Implications and concerns

Although the issue of malign foreign interference is a serious one, FICA confers a huge amount of power to the government, specifically to the Minister for Home Affairs. The proposed legislation does not provide enough checks and balances that would guard against any potential abuse of the bill’s expansive powers.

The bill is currently scheduled for its second reading on 4 October 2021, a mere three weeks after it was first introduced in Parliament on 13 September. This does not give Singaporeans or their elected representatives sufficient time to read, analyse and consult on the proposed legislation.

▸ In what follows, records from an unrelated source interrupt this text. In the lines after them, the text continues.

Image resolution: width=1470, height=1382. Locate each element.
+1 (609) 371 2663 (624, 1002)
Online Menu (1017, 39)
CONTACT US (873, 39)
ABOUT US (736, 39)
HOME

In fact, there has been a notable lack of any public consultation on the issue of foreign interference and the measures that should be taken against it. This should be rectified: before proposing any legislation — especially one as wide-ranging as FICA — a multi-party Select Committee should be appointed to carry out extensive public consultation. The term “foreign interference” should be clearly defined, and measures enacted should take into consideration best practices in accordance with international human rights standards.

Footnotes

1. Section 4 (Page 24)
2. Section 5 (Page 27)
3. Section 3 (Page 9)
4. Section 8 (Page 29)
5. Section 10 (Page 31)
6. Section 17 (Page 44)
7. Section 18 (Page 46)
8. Explanatory notes (Page 205)
9. Section 19 (Page 47)
10. Section 112 (Page 164)
11. Sections 47 and 48 (Pages 79–80)
12. Section 14 (Page 42)
13. Section 56 (Page 94)
14. Section 57 (Page 94)
15. Section 85 (Page 133)
16. Section 76 to Section 78 (Pages 121–127)
17. Section 84 (Page 133)
18. Section 80 to Section 82 (Pages 129–132)
19. Explanatory notes (Page 228)
20. Section 112 (Page 164)
21. Section 108 (Page 155)
22. Section 92 (Page 144)
23. Section 94 (Page 145)
24. Section 95 (Page 146)
25. Section 99 (Page 149)
26. Section 93 (Page 145)
27. Section 105 (Page 152)
28. Section 104 (Page 151)
29. Section 106 (Page 153)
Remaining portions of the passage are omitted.